Teens engaged in ‘sexting’ are 10 times more likely to have sex

texting teens

Teenagers who are involved in sexting (explicit sex messaging) and those who send explicit photos and videos of themselves are ten times more likely to have sex following year, according to a new study conducted by Dr. Jeff Temple, an associate professor in the department of obstetrics and gynaecology at the University of Texas Medical Branch.

Researchers observed nearly 1000 second and third-year school students over a time span of six years. Twenty-eight percent of students accepted that they were engaged in explicit sex chat including sending of nude photos.

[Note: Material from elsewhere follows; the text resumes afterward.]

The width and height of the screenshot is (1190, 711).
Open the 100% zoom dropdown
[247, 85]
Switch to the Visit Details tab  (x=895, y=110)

Researchers found that most of the third-year students who had sexual interaction were into sexting previous year. However, researchers were unable to find a direct link between sexting and sexual behaviour. “I don’t think the behaviour is new by any means, but the means by which we’re doing it is new and scary I think to everyone because it’s new, and because it can possibly be shared instantly with billions of people” Temple said. “It does seem to be a part of this repertoire of sexual behaviours, and indeed I think that offline behaviours and online behaviours seem to mimic each other,” he added.

According to researchers, in most of the teenagers sexting preceded sexual interaction and was the first step towards sex. Sending explicit messages increases acceptance of going to the next level and getting intimate. Researchers raised the point that sending nude photos and videos can be dangerous as one can upload them on the internet that may foster feeling of humiliation in victim and can eventually lead to suicide. Recently, in a similar scenario, nude photos of famous celebrities were posted online by hackers in a mass photo leak.

However, sexting do have its positive, it may draw teens closer to their parents if they get caught. Parents can teach them about safe sex. “The most important thing that I find with this study and my studies on sexting is really that it offers an opportunity for parents or healthcare providers to talk to teens about sex and safe sex, and I think that’s what we need to keep our eye on,” Dr. Temple said.